Inhibition of the catalytic activity of DNA-PKcs in XRCC4 deficient cells does not prevent the processing of DSB ends into ssDNA. (A) GM16147 (XRCC4 deficient) cells were incubated with 50 μM NU7026 and the DNA was extracted with the warm or cold protocol at different repair times after irradiation. The number of DNA fragments was determined by PFGE and normalized to the number of DNA fragments at 0 h by the cold protocol. Error bars represent the SD of three experiments. *Denotes significant difference with paired t-test (p < 0.05) between warm and cold extraction. (B and C) BrdU corresponding to ssDNA was detected 4 h after irradiation in GM16147 cells treated with 50 μM NU7026 and cells were scored as belonging to one of the following categories: I. Weak BrdU staining in the whole nucleus; II. Increased BrdU staining in the nucleus compared to I or > 20 strong dots in the nucleus; III. Strong dots in the whole nucleus and background staining in the whole nucleus. At least 100 cells in three experiments were scored. Error bars represent the SD.

Figure 6

G₁ synchronization of NHEJ deficient cells prevents the formation of ssDNA at DSBs. (A) G₁-synchronized V3 (DNA-PKcs deficient) and (B) GM16147 (XRCC4 deficient) cells were irradiated and at different repair times the DNA was extracted with the warm or cold protocol.

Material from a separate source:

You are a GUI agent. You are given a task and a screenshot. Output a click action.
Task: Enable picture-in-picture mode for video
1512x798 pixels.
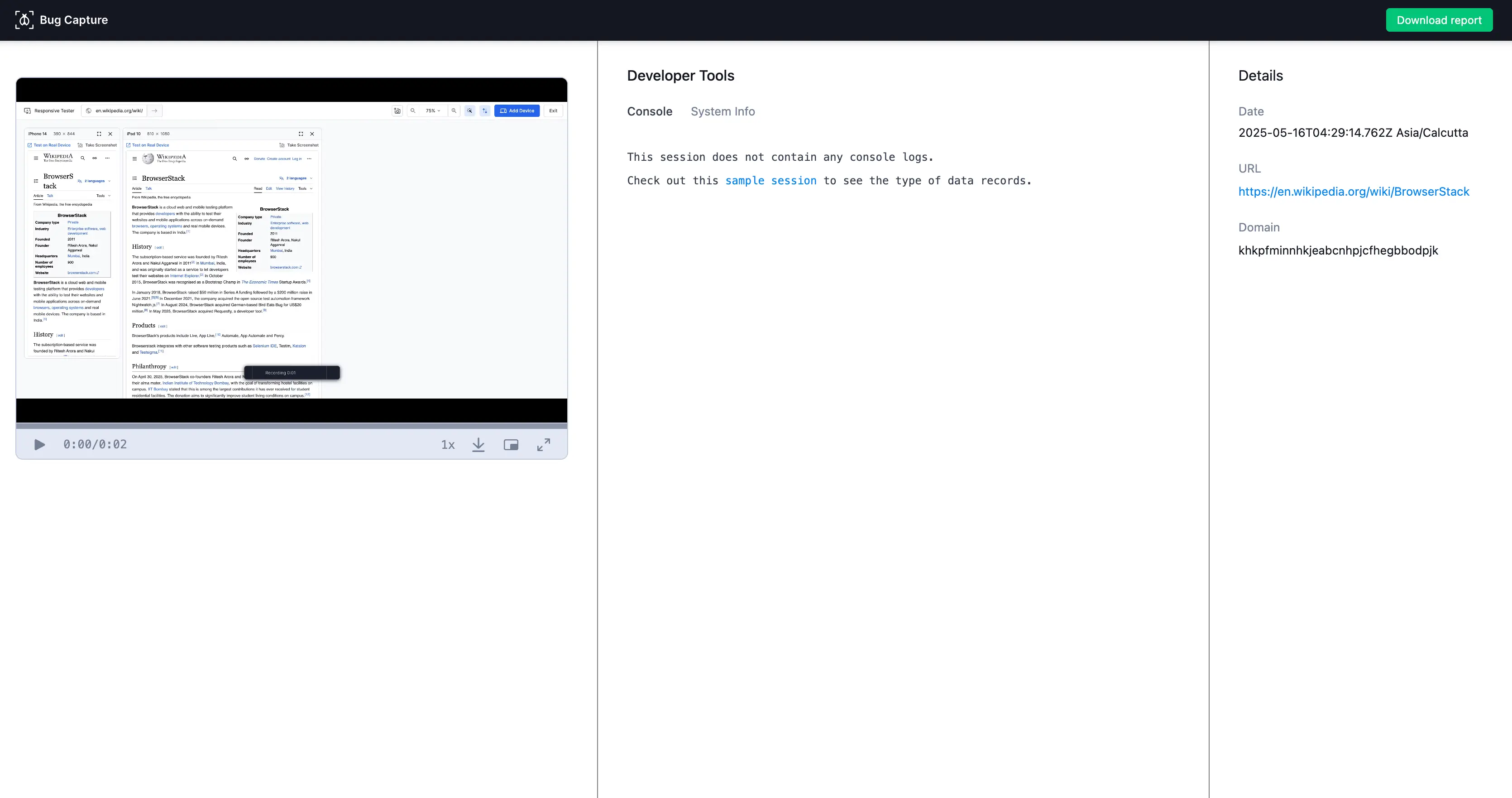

The number of DNA fragments was determined by PFGE and the number of DNA fragments detected at 0 h by the cold protocol was set to 100%. The corresponding remaining damage at 4 h in asynchronous cells is plotted for comparison. (C) The V3 and (D) GM16147 cell cycle distributions at the time of irradiation. The corresponding distributions in the asynchronous cell population are seen in the insert. Error bars represent the SD of three experiments.

Figure 7

ssDNA ends at DSBs in S-phase cells lacking DNA-PKcs. DNA-PKcs deficient cells (M059J) and DNA-PKcs inhibited cells (M059K+NU7026) were pulsed with 3H-thymidine 1 h before irradiation with 80 Gy. The size distributions of DNA fragments containing incorporated 3H-thymidine (i.e. DNA from cells in the S phase during the 3H incubation) in M059J and M059K+NU7026 cells at 4.1 h are shown in (A) and (B), respectively. The DNA was extracted by the warm or cold protocol. The amount of fragments < 1.1 Mbp was summed and the total fraction of S-phase DNA < 1.1 Mbp, extracted by the warm and cold protocol, in M059J and M059K+NU7026 was plotted for 4.1 h (C). Error bars represent the SEM from three experiments (M059J) or the maximum error from two experiments (M059K+NU7026).* Denotes a significant difference with the t-test (p < 0.025).